Ce traitement brutal, indigne d’un État se voulant protecteur de ses citoyens, témoigne d’un mépris profond envers les droits humains les plus élémentaires. En pleine période d’examens nationaux comme le BEPC et le baccalauréat, des enfants sont arrachés à leur quotidien et plongés dans une précarité extrême. Comment un pays peut-il se targuer de préparer sa jeunesse à construire l’avenir alors qu’il piétine son droit à l’éducation et à la stabilité ? La Constitution gabonaise, en son article 20, garantit pourtant à chaque citoyen le droit à un relogement en cas de casse pour utilité publique. Ce droit semble avoir été volontairement bafoué sans vergogne, dans un silence gouvernemental assourdissant.
Mais ce qui choque tout autant que la violence de ces déguerpissements, c’est le silence glaçant de la société civile gabonaise. Là où l’on attendait une levée de boucliers, une mobilisation de défense des droits des plus démunis, c’est le vide total. Aucune marche, aucun communiqué fort, aucune intervention publique, ni positionnement clair des centaines d’associations qui prétendent pourtant défendre l’intérêt général. Ce mutisme est d’autant plus choquant que près de 1200 structures de la société civile s’étaient mobilisées avec zèle lors de la dernière campagne présidentielle pour soutenir la Transition menée par le Général Oligui Nguema.
Ce double standard interroge.

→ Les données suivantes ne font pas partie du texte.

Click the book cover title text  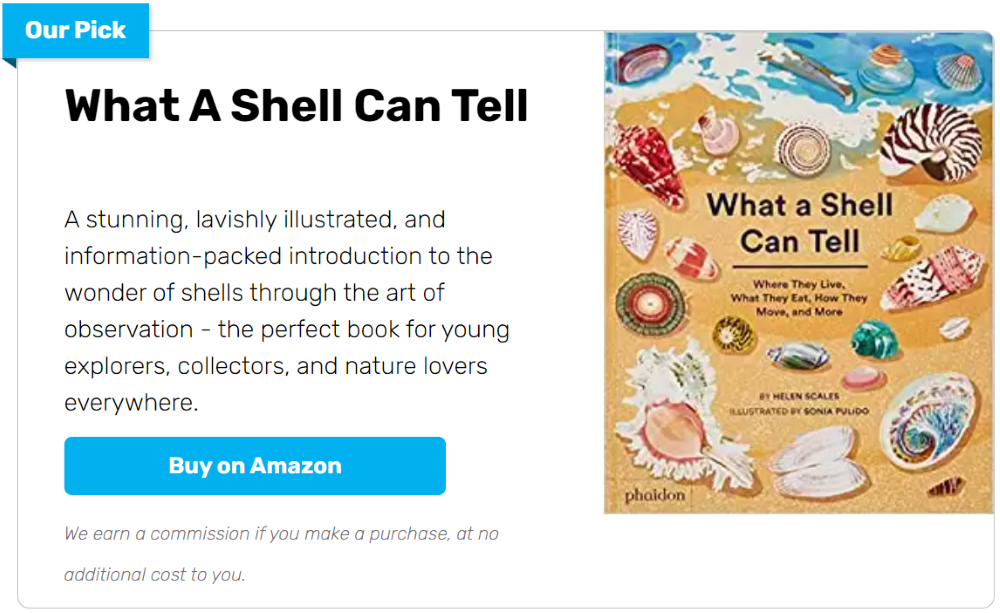tap(800, 223)
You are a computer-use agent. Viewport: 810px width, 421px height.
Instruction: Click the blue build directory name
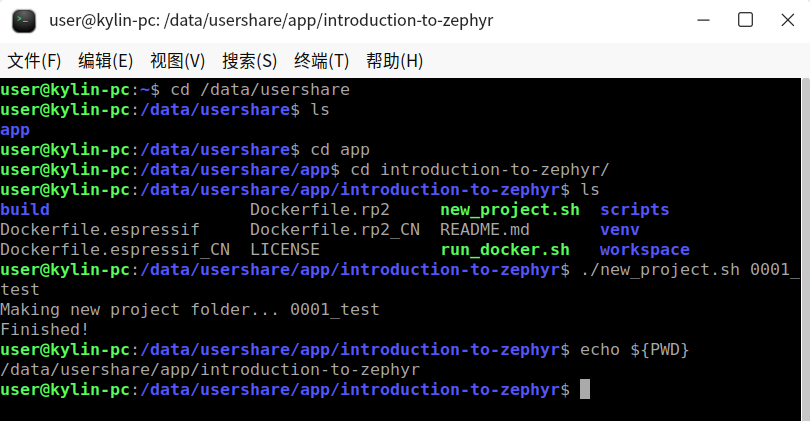coord(25,210)
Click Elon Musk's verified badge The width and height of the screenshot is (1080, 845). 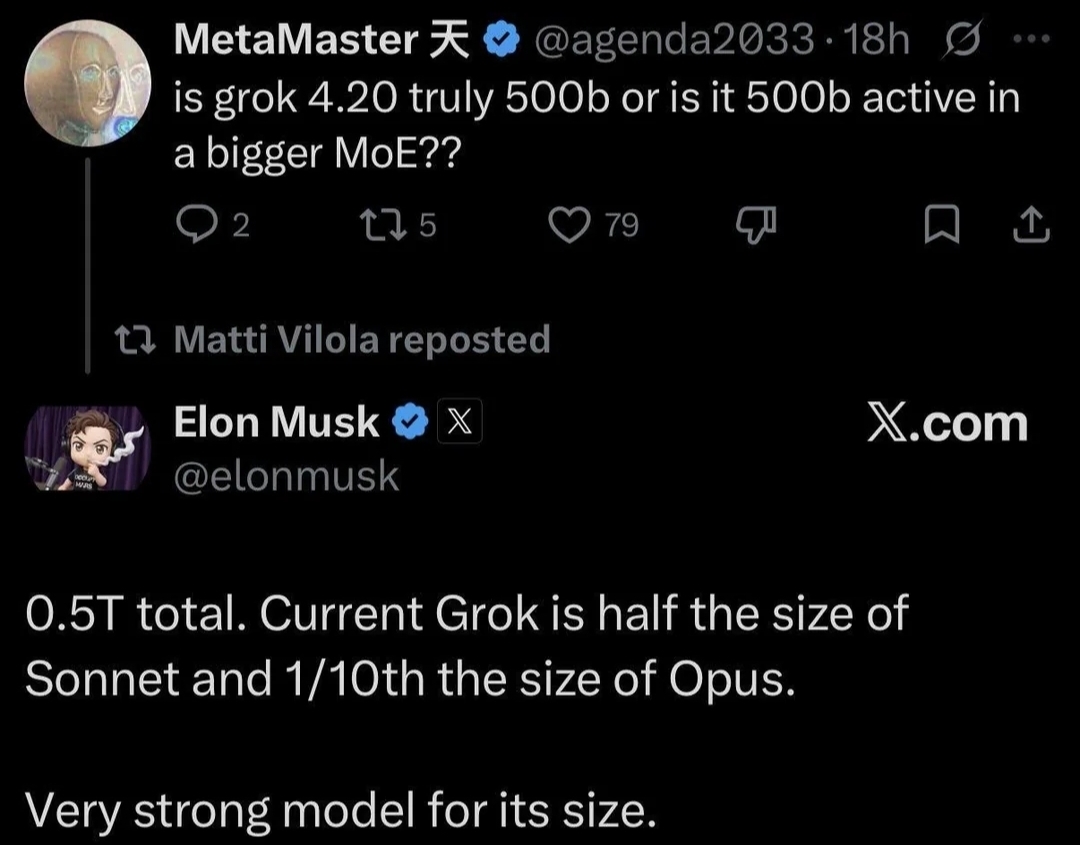[x=411, y=422]
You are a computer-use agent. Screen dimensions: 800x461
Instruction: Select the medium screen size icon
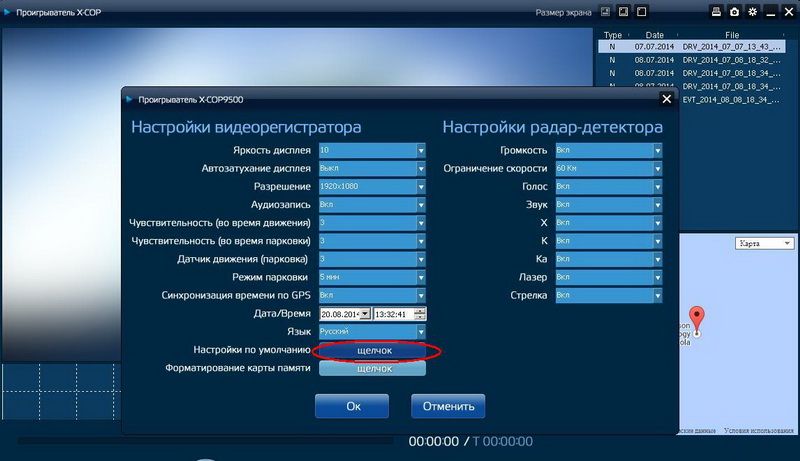point(623,12)
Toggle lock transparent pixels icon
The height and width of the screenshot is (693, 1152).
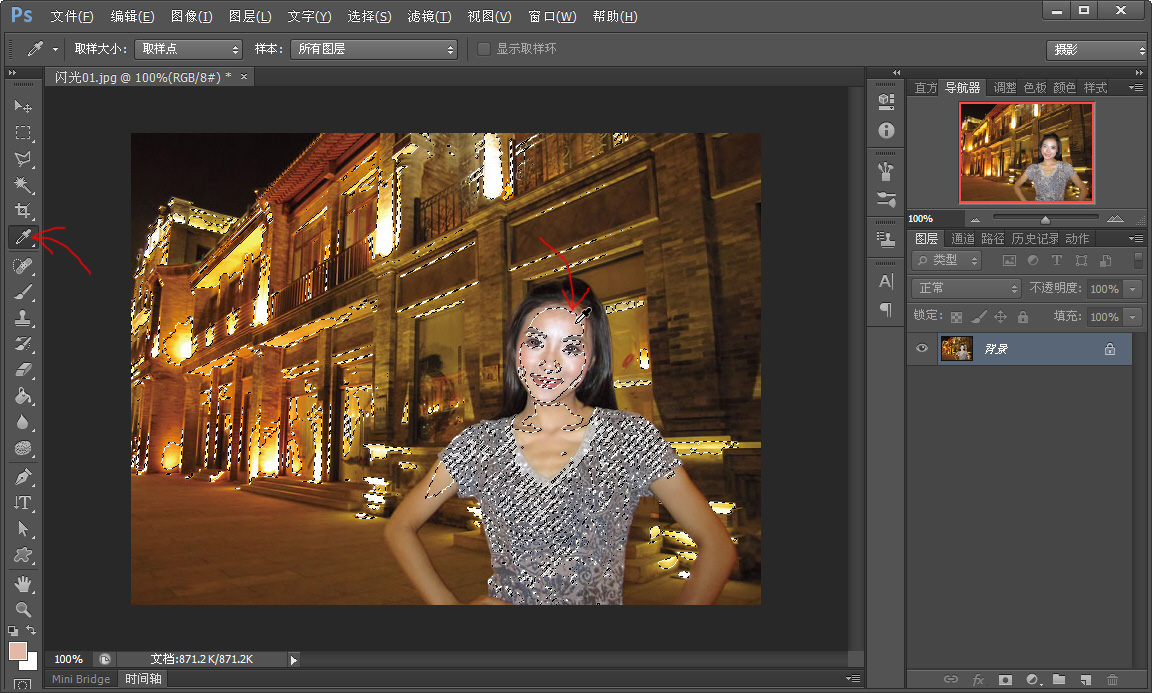[x=956, y=317]
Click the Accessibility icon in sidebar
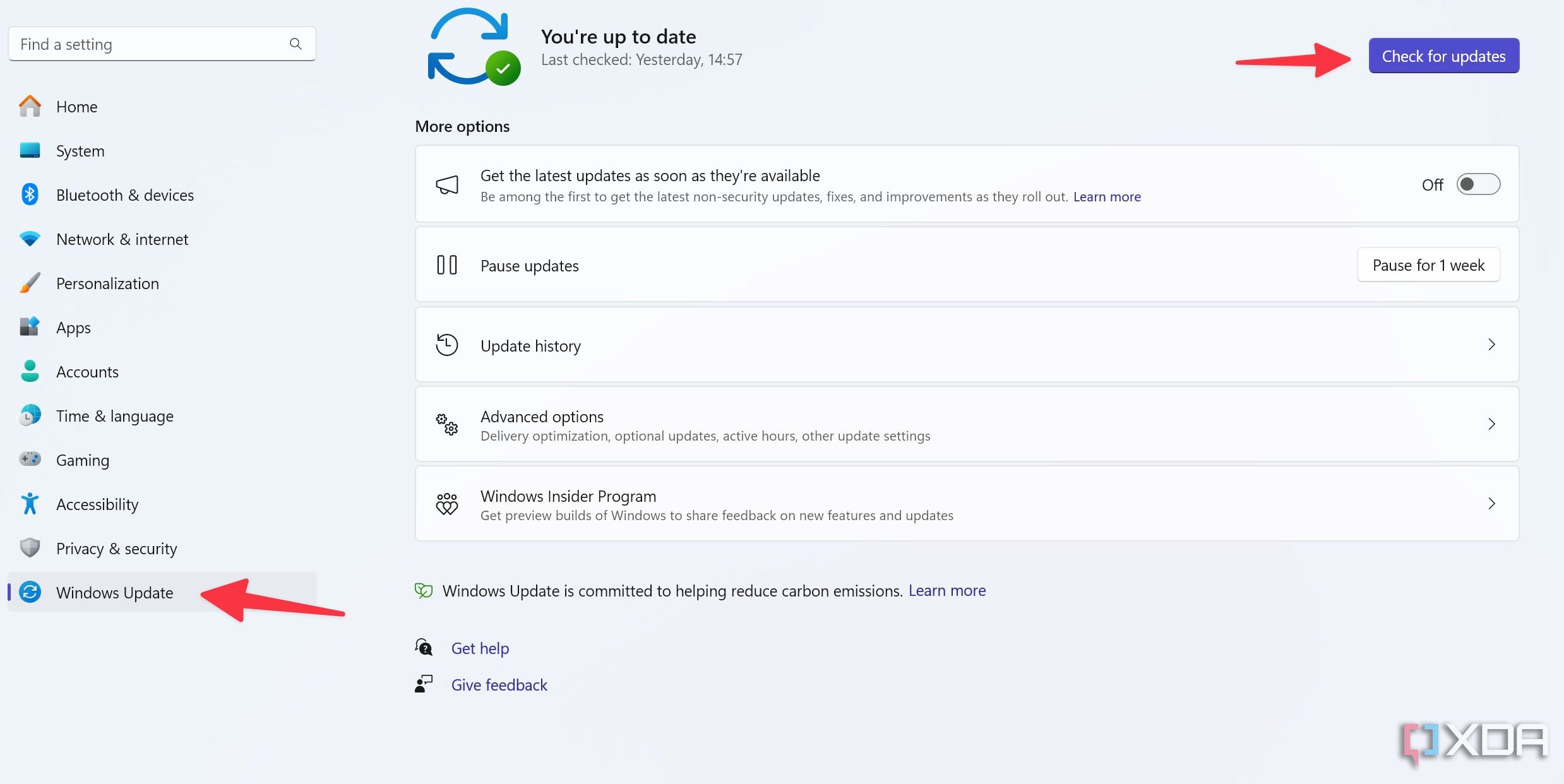1564x784 pixels. pyautogui.click(x=30, y=503)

Comment peut-on se dire « acteur de la citoyenneté » ou « gardien de la démocratie » lorsqu’on reste inerte et atone face à une telle situation ? La société civile gabonaise semble avoir troqué son rôle de contre-pouvoir contre celui de figurant politique, plus prompt à occuper les plateaux télé pendant les élections qu’à se tenir aux côtés des populations quand elles sont le plus vulnérables. Ce silence n’est pas neutre: il est complice et coupable.
Il ne s’agit pas ici de contester la nécessité d’un aménagement urbain, ni même de refuser toute transformation de la capitale. Mais une telle entreprise doit être humaine, respectueuse des droits fondamentaux, menée avec dialogue et dignité. En agissant sans transparence, sans communication préalable, sans solutions de relogement ni indemnisation pour de nombreuses familles, le Gouvernement fait preuve d’un autoritarisme déplacé qui rappelle les pires heures d’une gouvernance déconnectée de son peuple incarnée par Ali Bongo Ondimba.
Plus que jamais, il est urgent que la société civile se ressaisisse, qu’elle retrouve sa voix et son rôle. Défendre les sans-voix n’est pas un luxe réservé aux campagnes électorales; c’est une mission permanente. Car, le Gabon ne pourra se reconstruire durablement que si la justice sociale et la dignité humaine deviennent les piliers de chaque action publique. Ce qui se joue à Plaine-Orety et ses environs est bien plus qu’un projet de voirie: c’est le test moral d’une Nation qui prétend vouloir changer tout en gardant les assuétudes du régime déchu.